Other failings the report highlighted: Only half of all adults receive recommended preventive care and screenings. And the United States ranks last among industrialized countries at preventing premature deaths from preventable causes like heart disease and diabetes, which I wrote about earlier this year.

But the study also showed that when we put our minds to addressing problems, scores improve. The national emphasis in recent years on hospital safety has contributed to a 19 percent improvement in hospitals' ratios of actual deaths to the number that would be expected based on the severity of patients' conditions and other factors. Hospitals also have made strides at making sure that patients with heart attack, heart failure, and pneumonia get the recommended care. "What gets attention gets improved," Cathy Schoen, senior vice president at the Commonwealth Fund, said at a briefing announcing the scorecard results. However, she noted, "To date we have focused too narrowly."

The upcoming presidential election presents an opportunity for change, as the report points out. But will it happen? On Tuesday, I attended an event sponsored by Rutgers Business School's pharmaceutical management program at which the top healthcare advisers to both campaigns discussed the candidates' plans for healthcare reform. Obama adviser David Cutler, a Harvard University economist, described Obama's plan to achieve near universal coverage by creating health insurance exchanges that can't turn sick people away or charge them more.
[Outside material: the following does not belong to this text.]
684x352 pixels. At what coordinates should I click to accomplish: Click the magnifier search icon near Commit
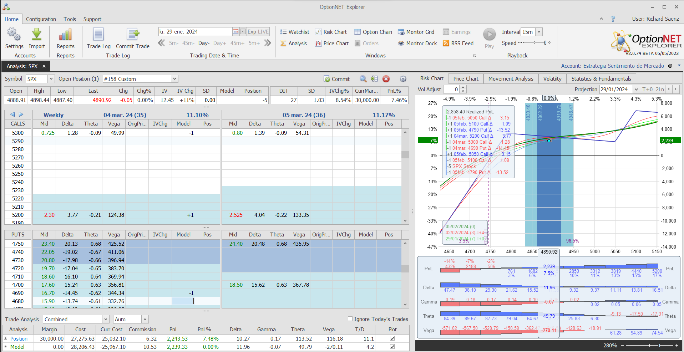(x=363, y=79)
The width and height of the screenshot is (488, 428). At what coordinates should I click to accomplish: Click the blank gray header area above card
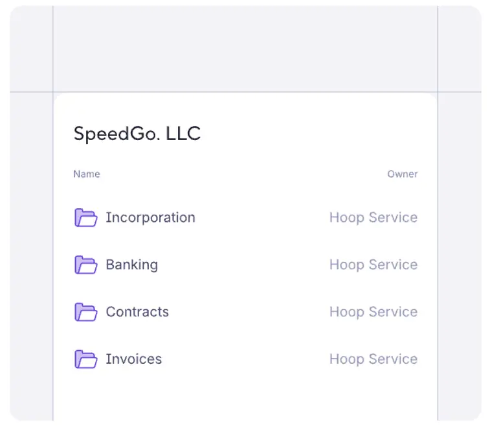tap(245, 49)
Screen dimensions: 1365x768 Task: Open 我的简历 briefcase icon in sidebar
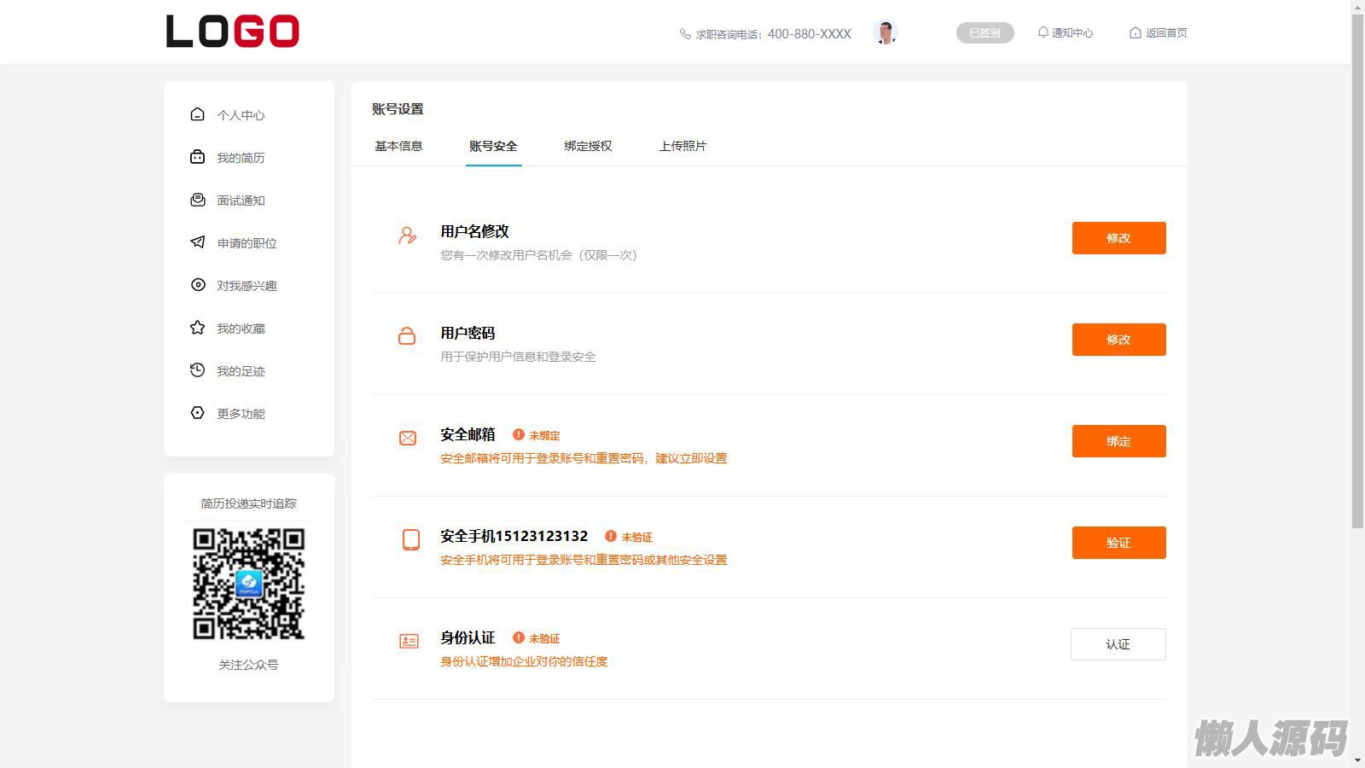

McCain adviser Gail Wilensky, an economist and senior fellow at Project HOPE, presented McCain's plan to remove the favorable tax treatment on employer-sponsored insurance and provide tax credits to make coverage more affordable. (For more details, check out the story I wrote this spring about the candidates' proposals.)

At the outset, moderator Susan Dentzer, editor-in-chief of the journal Health Affairs (and a former U.S. News writer) promised that anyone hoping to get splattered by a little mud that day would be disappointed. She was right. But the discussion was so darned dispassionate that it was hard to make the connection between the candidates' lofty proposals and the reality that people are literally dying because they can't get the healthcare they need. As I rode down in the elevator with two attendees, one of them said to the other, "I wanted to be inspired. But instead it was a lot of rhetoric, no good answers, and it was boring." Candidates, take note.